SR and the soul-hunt at the end felt to me like the writers either ignoring the complexity they'd already built into the realtionship, or believing that people who'd bought in to the S/B dynamic had somehow lost their grip on the real message. Yeah, there are crazies out there. But you know what? They didn't sacrifice the story for the Kittens, why should they do it to spite the Spoldemorts?
They didn't sacrifice the story for the Kittens, why should they do it to spite the Spoldemorts?
I dunno. Kennedy should be dead, yo.
I don't see why Buffy wouldn't be just as likely to not equate souled Spike with the soulless creature who tried to rape her as she would be to not equate souled Angel
Then, SR. It felt like the writers saying "No! You thought he had layers - there are no layers! You thought there were grey areas? There is no grey. He's bad, bad, bad, and no two ways about it. And we'll prove it, so there."
No, see I think that the rape came about because of how much Spike had changed. And that's why it should've been so difficult for Buffy to forgive him. Ironically I think if Spike had been his S2/3 self and had tried to rape Buffy then got souled up, it would've been a lot easier for Buffy to forgive him.
Then, SR. It felt like the writers saying "No! You thought he had layers - there are no layers! You thought there were grey areas? There is no grey. He's bad, bad, bad, and no two ways about it. And we'll prove it, so there." That felt like a slap. It felt like writers pretending that the complicated layers of what had come before were being denied,
I couldn't agree more, Brenda M.
Heh. I take it from the rest of the context that you haven't experienced the latter, and I pray you never do, because no one should. But, in my experience, being left for another woman doesn't leave you flinching away from a hand getting too close to your face or leave you fighting panic attacks and flashbacks at a sound or smell that reminds you of the incident.

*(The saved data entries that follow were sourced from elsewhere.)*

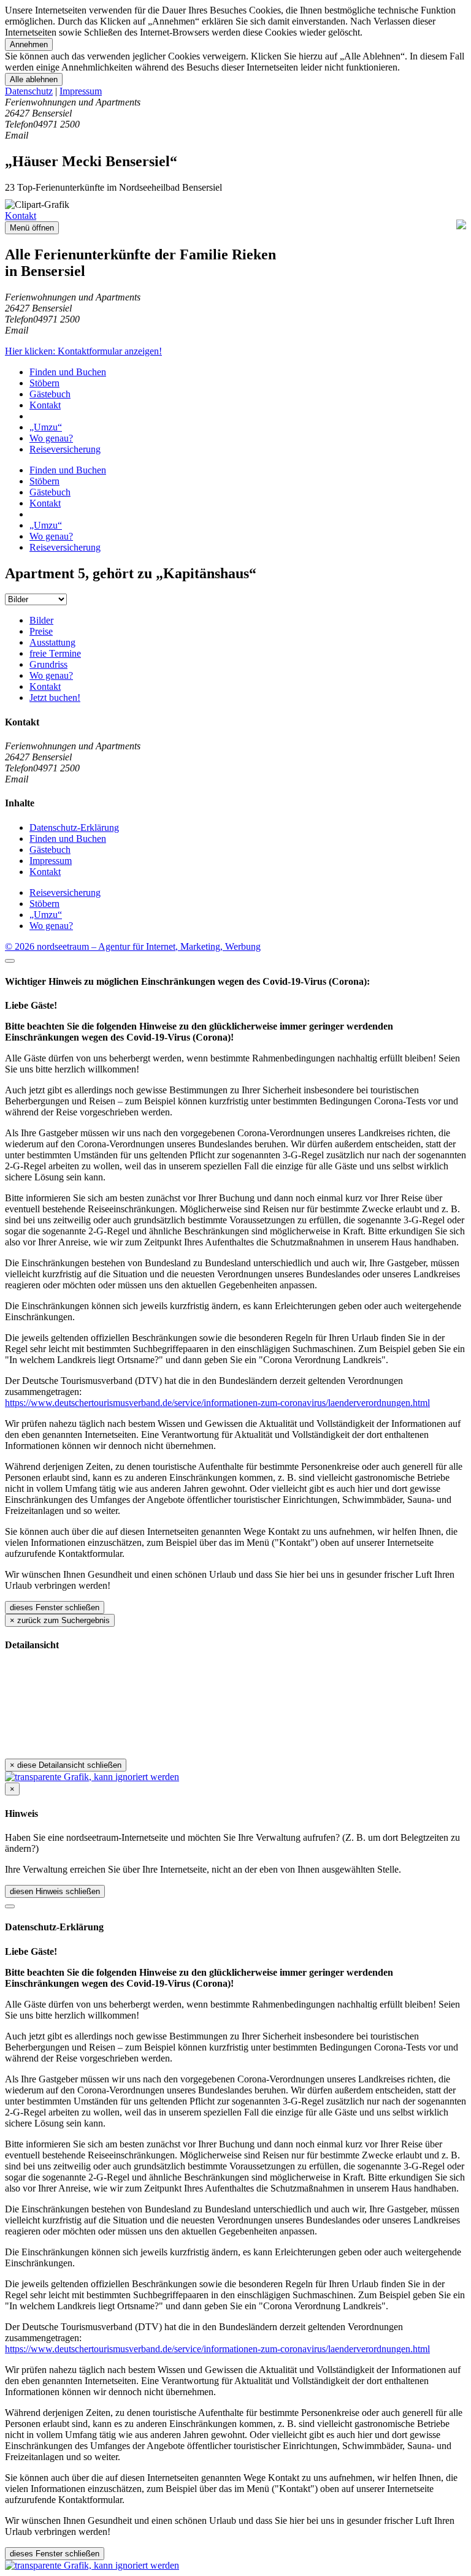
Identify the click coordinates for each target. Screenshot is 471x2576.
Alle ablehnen (34, 79)
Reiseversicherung (65, 449)
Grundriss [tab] (48, 664)
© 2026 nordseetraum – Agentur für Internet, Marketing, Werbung (133, 946)
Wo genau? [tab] (51, 675)
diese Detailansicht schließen (65, 1765)
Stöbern (44, 383)
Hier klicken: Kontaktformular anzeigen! (83, 351)
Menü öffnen (32, 227)
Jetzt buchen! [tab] (54, 697)
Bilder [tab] (41, 620)
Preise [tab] (41, 631)
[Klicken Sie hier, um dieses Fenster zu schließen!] (10, 961)
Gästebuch (50, 394)
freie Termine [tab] (55, 653)
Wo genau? (51, 438)
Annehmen (29, 44)
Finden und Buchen (67, 372)
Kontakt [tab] (45, 686)
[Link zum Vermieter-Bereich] (92, 2565)
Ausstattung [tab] (52, 642)
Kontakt (20, 215)
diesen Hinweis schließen (55, 1891)
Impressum (80, 91)
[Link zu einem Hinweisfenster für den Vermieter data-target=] (92, 1776)
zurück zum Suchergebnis (60, 1620)
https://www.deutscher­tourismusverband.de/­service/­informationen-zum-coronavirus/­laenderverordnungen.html (217, 1402)
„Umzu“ (45, 427)
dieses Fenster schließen (54, 1607)
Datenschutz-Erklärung (74, 827)
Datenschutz (29, 91)
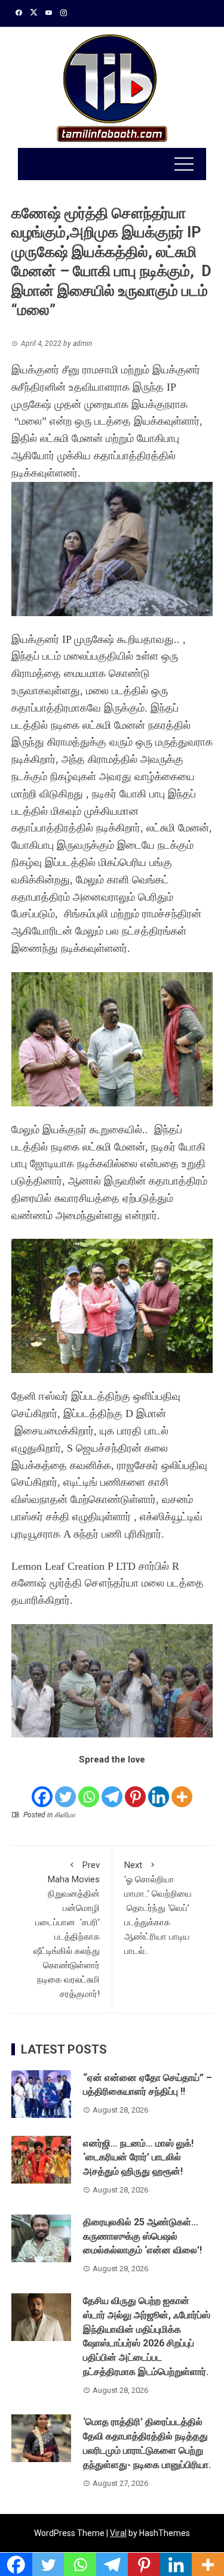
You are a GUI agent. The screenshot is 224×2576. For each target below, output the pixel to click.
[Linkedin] (158, 1788)
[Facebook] (42, 1788)
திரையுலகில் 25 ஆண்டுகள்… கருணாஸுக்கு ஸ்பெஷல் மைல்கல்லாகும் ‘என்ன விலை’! (142, 2236)
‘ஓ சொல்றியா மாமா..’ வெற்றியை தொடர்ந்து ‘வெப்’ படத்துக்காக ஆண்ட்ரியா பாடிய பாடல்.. (158, 1908)
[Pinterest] (135, 1788)
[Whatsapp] (88, 1788)
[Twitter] (65, 1788)
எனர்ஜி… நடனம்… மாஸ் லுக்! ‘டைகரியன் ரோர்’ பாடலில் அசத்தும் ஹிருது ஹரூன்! (138, 2158)
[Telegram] (112, 1788)
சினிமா (64, 1815)
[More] (181, 1788)
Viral (118, 2533)
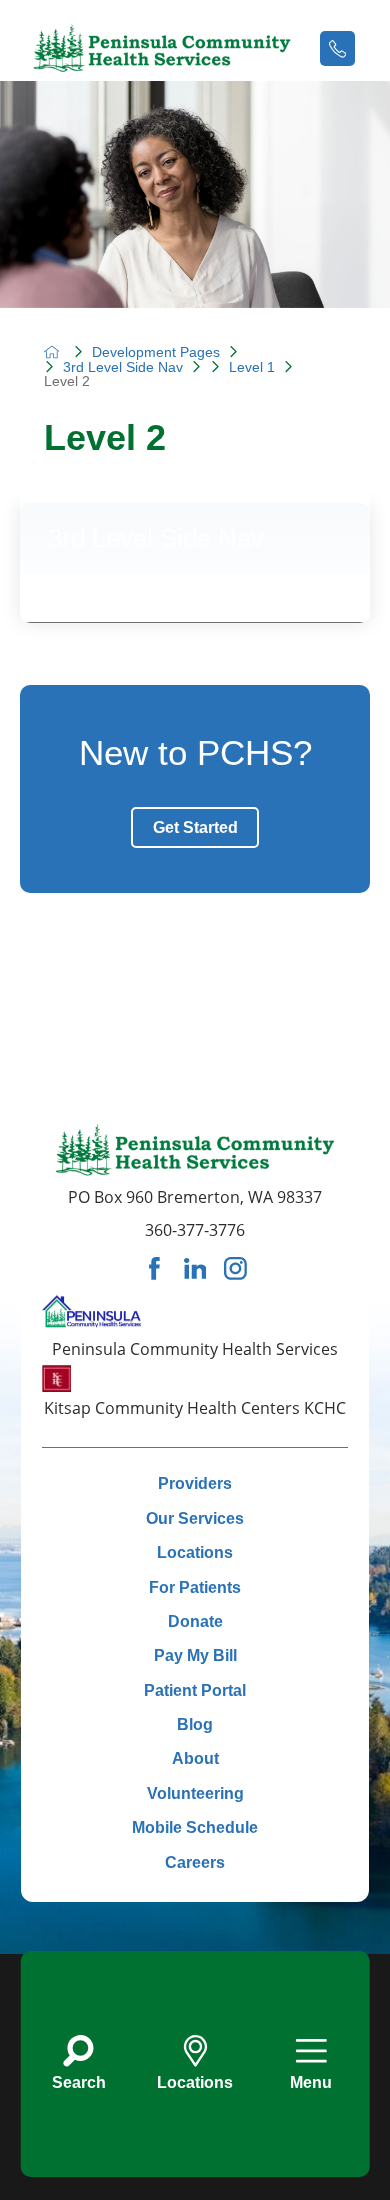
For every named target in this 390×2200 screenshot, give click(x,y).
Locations (195, 1552)
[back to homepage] (52, 352)
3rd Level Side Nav (123, 367)
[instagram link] (235, 1268)
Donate (195, 1621)
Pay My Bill (195, 1655)
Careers (195, 1862)
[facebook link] (154, 1268)
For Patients (195, 1586)
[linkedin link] (195, 1268)
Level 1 (252, 367)
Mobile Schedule (195, 1827)
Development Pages (156, 352)
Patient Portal (195, 1690)
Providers (195, 1483)
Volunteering (195, 1793)
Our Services (195, 1518)
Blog (195, 1724)
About (195, 1758)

PMM, I wouldn't dream of downplaying how your experience has affected you. Please extend me the courtesy of not downplaying what has happened to me. Having everything I most cherished smashed by the person I most loved and trusted? And you mention triggers -- do you think perhaps that I don't flinch and have panic attacks and deeply fear whether love or trust are possible again?
Rape is much different in its essence than the beating. The beating was borne of self-hatred. Rape is power over another person's body, taking ownership of someone's being.
So beating someone's face to a pulp ISN'T taking power over another person's body? And whatever Buffy's motivation was, it doesn't change the badness of the action, just as whatever Spike's motivation was doesn't change the badness of the attempted rape. How would people feel if the sexes were reversed, if it were a woman trying to stop a man she was involved with from confessing to a crime he didn't commit, and he responded to that by beating her face to a pulp (out of self-hatred) while she lay back and took it and said, lay it all on me. Sick violence on the beater's part, sick masochism on the beatee's part.